Data provided:
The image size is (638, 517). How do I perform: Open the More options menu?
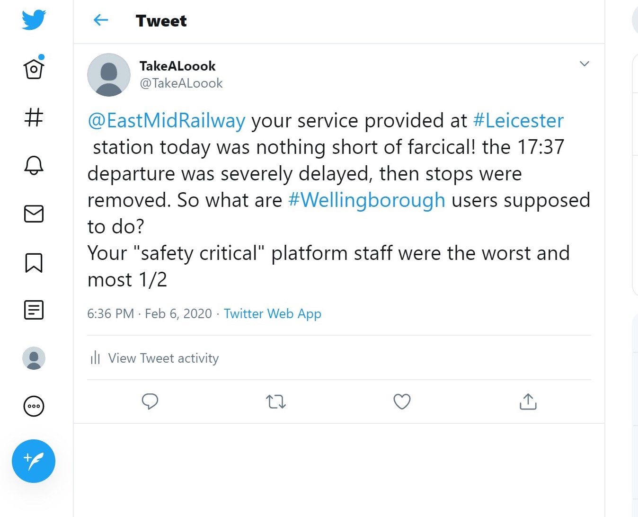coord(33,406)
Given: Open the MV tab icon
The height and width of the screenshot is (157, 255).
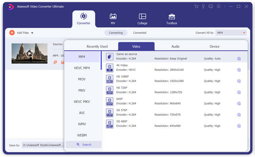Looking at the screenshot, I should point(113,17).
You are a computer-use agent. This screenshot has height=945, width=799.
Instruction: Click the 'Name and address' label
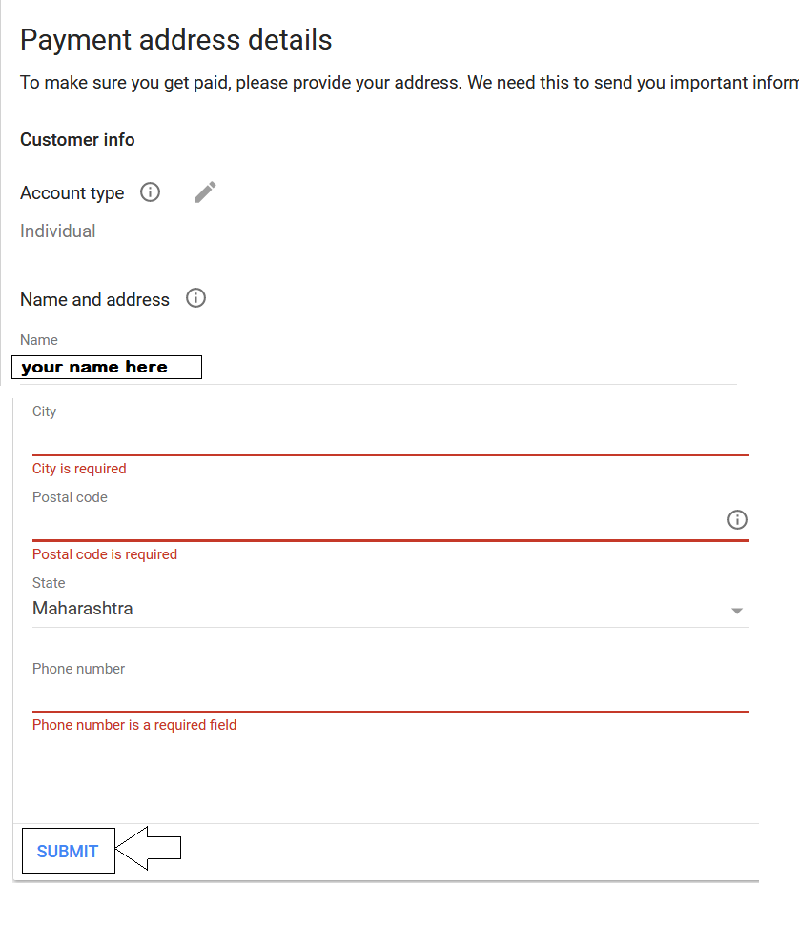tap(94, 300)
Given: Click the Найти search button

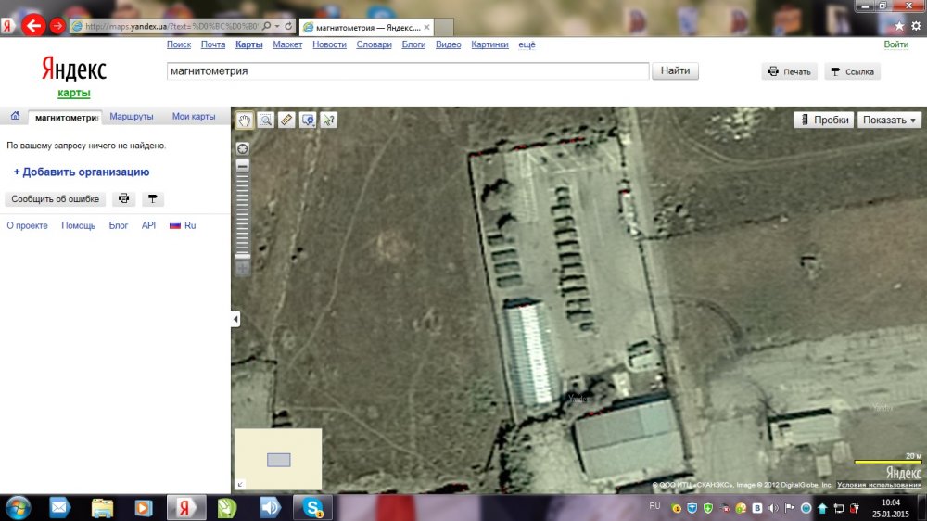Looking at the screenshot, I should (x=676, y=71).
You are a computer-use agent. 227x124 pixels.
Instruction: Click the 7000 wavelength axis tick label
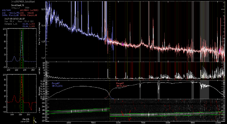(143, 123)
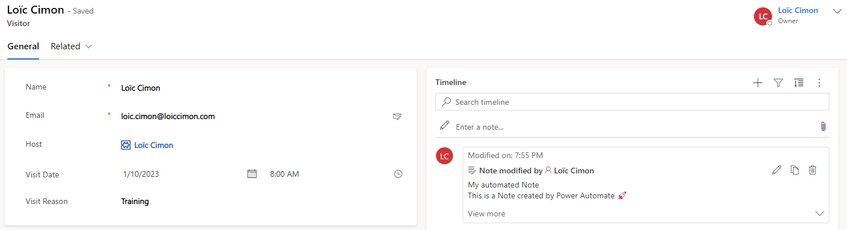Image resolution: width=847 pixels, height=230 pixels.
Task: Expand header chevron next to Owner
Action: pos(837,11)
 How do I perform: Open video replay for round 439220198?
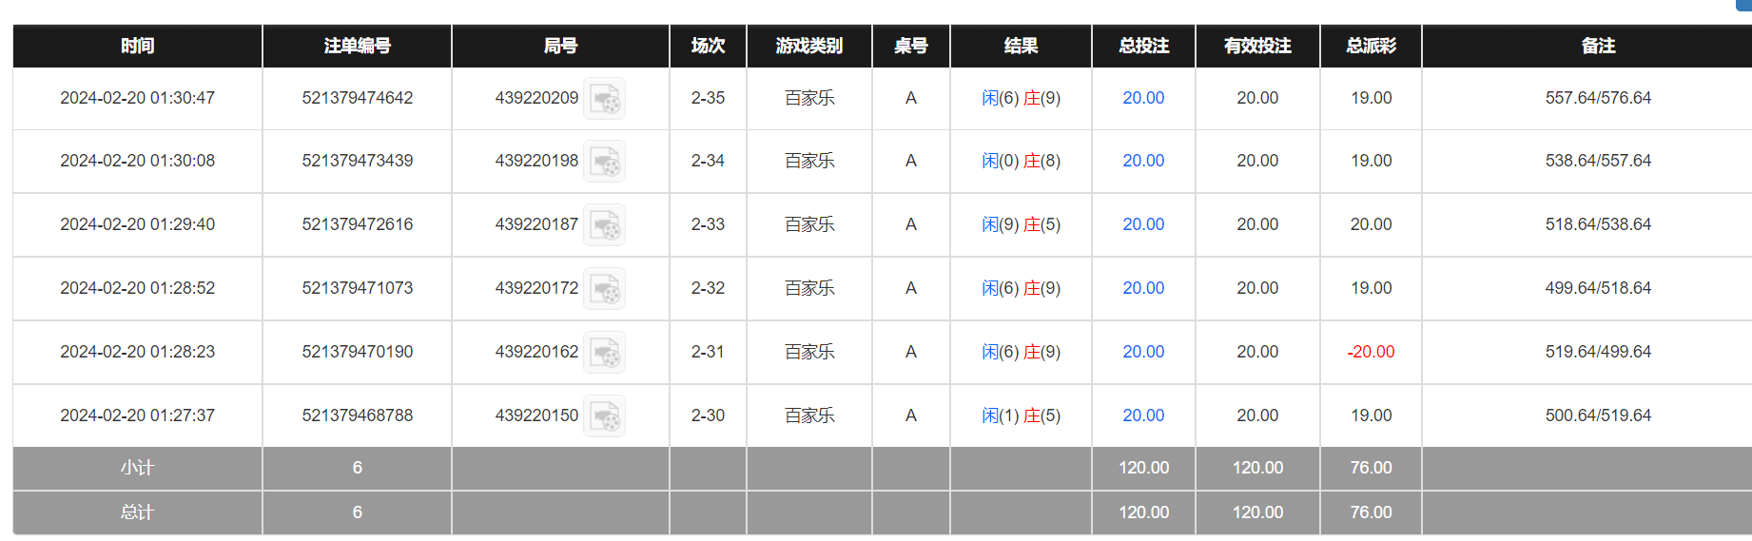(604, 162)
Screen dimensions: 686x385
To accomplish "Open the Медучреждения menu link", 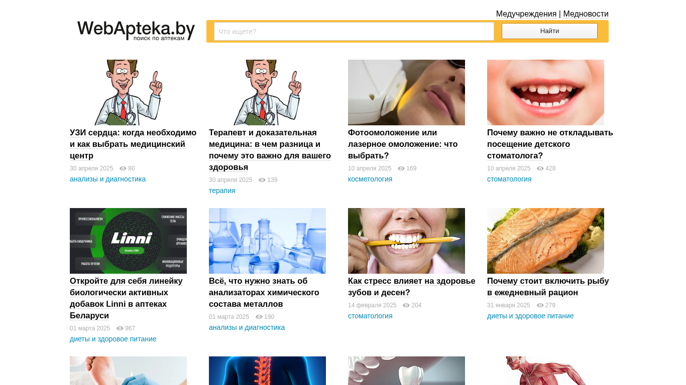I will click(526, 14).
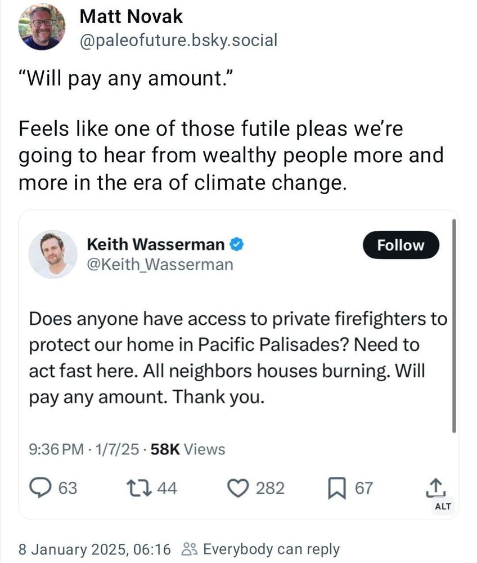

Exercise directions: From the line with "Given: Open the MV tab icon" up to and including the line with "Screen dimensions: 686x385" above, retype every line exactly and nothing more; leave out the pictures.

Answer to the exercise:
Given: Open the MV tab icon
The height and width of the screenshot is (157, 255).
Looking at the screenshot, I should point(113,17).
You are a computer-use agent. This screenshot has height=945, width=799.
Instruction: Click the 'Name and address' label
tap(94, 300)
Given: Click the Найти search button

Looking at the screenshot, I should (x=676, y=71).
You are a computer-use agent. 227x124 pixels.
Instruction: Click the 7000 wavelength axis tick label
(143, 123)
Image resolution: width=847 pixels, height=230 pixels.
Task: Expand header chevron next to Owner
Action: pos(837,11)
 How do I perform: Open video replay for round 439220198?
(604, 162)
Screen dimensions: 686x385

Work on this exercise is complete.